**SELECTED PASSAGE**
'''

Public Cloud Security: Completing the Jigsaw
Author(s): Premkrishnan Venkatasubramanian, Posted on May 6th, 2015
As enterprises gradually migrate their applications to the public cloud, Amazon Web Services (AWS), the public cloud computing platform from Amazon, has seen the largest gains. According to data from the Synergy Research Group, the AWS market share of the worldwide cloud infrastructure service market for 2014 was almost equal to the combined market share of the next five vendors. AWS customers range from Fortune 500 companies and large enterprises to SMBs and startups.
However, enterprises still remain reluctant to move business-critical workloads to the public cloud. Fear of data breaches is the key reason. A Ponemon Institute survey on the “cloud multiplier effect” estimates that cloud usage can nearly triple the costs and frequency of data breaches. The probability of a breach can be reduced by enhancing security of data-at-rest as well as security of data-in-motion in the public cloud environment. This blog specifically addresses security of data-in-motion. For a detailed insight into other aspects of cloud security, please read Jeff Johnson’s blog on securing AWS workloads.
As per public cloud service providers, network data traversing between the enterprise datacenter and the public cloud is most at risk when it traverses the public Internet. This is of course true, given the presence of hackers and eavesdroppers lurking on the Internet, who sniff the network traffic for any sensitive information which can fetch them financial returns.

'''

**DATASET EXTRACT**

'''

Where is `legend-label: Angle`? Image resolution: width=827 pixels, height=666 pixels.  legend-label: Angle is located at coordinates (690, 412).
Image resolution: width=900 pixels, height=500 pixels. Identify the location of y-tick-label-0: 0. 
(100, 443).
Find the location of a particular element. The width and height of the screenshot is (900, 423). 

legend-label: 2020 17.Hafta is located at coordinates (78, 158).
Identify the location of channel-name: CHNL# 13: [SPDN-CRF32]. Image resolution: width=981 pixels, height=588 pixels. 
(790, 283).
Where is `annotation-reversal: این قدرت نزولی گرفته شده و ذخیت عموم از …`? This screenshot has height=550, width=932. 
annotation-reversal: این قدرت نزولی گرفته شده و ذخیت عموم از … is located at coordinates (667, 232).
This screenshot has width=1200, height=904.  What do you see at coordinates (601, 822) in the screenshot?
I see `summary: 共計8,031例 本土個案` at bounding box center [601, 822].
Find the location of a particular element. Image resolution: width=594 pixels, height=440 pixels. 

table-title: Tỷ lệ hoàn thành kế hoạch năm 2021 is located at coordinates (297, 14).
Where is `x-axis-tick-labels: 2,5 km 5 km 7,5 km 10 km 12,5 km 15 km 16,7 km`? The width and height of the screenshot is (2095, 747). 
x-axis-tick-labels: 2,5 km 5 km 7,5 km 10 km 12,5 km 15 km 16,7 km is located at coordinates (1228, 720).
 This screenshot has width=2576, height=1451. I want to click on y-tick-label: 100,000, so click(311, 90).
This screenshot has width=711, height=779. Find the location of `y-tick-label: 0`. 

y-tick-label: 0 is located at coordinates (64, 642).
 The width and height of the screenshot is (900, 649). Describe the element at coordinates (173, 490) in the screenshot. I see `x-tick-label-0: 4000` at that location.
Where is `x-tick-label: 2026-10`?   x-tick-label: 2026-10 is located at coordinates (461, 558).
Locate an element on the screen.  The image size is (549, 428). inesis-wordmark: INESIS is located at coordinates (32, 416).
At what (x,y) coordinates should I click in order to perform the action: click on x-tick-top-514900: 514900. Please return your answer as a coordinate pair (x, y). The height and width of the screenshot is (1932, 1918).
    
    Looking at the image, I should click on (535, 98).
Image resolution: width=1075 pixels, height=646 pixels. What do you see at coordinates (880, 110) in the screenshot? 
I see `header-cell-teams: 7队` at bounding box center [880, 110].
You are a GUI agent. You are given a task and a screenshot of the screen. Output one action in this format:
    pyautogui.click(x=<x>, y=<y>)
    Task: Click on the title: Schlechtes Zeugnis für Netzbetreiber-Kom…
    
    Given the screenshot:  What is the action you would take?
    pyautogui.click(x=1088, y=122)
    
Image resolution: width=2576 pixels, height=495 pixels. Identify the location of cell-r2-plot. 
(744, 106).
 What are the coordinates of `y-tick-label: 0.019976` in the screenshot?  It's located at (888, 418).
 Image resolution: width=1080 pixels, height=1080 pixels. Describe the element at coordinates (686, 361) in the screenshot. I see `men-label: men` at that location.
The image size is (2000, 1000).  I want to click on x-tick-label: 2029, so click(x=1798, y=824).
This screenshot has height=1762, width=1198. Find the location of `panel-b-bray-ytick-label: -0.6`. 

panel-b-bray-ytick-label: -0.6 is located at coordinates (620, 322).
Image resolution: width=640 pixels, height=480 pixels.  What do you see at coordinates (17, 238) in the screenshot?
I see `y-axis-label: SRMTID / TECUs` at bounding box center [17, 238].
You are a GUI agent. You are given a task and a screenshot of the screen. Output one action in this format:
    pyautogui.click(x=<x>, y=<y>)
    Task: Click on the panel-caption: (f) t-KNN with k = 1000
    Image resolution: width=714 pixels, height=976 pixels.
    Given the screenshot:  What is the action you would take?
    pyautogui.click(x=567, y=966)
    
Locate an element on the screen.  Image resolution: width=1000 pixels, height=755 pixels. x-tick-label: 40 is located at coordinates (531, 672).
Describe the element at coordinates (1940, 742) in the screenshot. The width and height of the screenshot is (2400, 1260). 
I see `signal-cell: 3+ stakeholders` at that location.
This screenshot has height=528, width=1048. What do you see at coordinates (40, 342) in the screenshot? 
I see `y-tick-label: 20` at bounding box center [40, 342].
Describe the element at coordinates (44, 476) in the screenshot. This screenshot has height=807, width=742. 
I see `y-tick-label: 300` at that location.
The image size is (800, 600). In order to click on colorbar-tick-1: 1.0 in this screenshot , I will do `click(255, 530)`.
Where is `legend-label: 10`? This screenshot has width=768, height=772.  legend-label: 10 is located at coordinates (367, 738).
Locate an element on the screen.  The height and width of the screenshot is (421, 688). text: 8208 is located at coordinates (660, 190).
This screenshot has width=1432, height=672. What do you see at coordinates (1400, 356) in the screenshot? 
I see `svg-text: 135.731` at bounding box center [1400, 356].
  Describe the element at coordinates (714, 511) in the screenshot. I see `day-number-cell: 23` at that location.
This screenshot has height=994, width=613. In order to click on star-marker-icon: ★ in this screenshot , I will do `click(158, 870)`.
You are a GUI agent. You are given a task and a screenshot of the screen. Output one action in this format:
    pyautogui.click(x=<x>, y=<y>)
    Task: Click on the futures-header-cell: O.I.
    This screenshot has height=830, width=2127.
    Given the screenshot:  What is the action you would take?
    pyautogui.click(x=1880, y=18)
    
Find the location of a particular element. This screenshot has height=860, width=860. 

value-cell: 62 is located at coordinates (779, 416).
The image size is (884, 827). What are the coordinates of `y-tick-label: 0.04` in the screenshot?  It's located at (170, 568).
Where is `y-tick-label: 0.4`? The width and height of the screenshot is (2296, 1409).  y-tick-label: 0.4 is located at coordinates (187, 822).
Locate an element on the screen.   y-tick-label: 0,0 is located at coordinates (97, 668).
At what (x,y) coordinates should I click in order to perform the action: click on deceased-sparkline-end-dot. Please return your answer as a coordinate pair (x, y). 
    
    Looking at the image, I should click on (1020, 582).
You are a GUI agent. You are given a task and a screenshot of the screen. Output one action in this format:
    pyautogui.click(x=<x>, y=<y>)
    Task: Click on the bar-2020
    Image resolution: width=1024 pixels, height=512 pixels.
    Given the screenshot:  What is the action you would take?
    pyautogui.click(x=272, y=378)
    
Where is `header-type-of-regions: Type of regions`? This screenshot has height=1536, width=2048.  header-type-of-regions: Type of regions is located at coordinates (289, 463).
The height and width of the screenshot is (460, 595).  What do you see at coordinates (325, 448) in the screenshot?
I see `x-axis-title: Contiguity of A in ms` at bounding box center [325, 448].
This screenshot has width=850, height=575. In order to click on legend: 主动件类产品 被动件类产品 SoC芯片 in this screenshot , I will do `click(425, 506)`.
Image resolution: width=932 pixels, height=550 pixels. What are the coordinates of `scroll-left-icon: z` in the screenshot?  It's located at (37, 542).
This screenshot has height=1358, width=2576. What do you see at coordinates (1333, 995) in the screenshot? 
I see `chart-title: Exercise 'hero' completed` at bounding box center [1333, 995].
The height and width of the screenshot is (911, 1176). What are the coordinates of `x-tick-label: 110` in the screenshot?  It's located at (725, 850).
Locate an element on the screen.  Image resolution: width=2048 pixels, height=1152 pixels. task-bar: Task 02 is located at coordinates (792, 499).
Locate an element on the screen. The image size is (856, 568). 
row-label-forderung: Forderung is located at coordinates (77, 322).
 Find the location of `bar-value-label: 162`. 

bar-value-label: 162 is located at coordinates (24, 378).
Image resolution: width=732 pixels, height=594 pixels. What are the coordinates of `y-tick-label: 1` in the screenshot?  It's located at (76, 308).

'''

Answer these questions using the public cloud security post:
1. Whose data is cited for the 2014 AWS market share figure?
2. According to the Ponemon Institute survey, how much can cloud usage increase the costs and frequency of data breaches?
3. Which kind of data security does the post specifically address?
The entries are separate from the public cloud security post.

1. The Synergy Research Group.
2. Nearly triple.
3. Security of data-in-motion.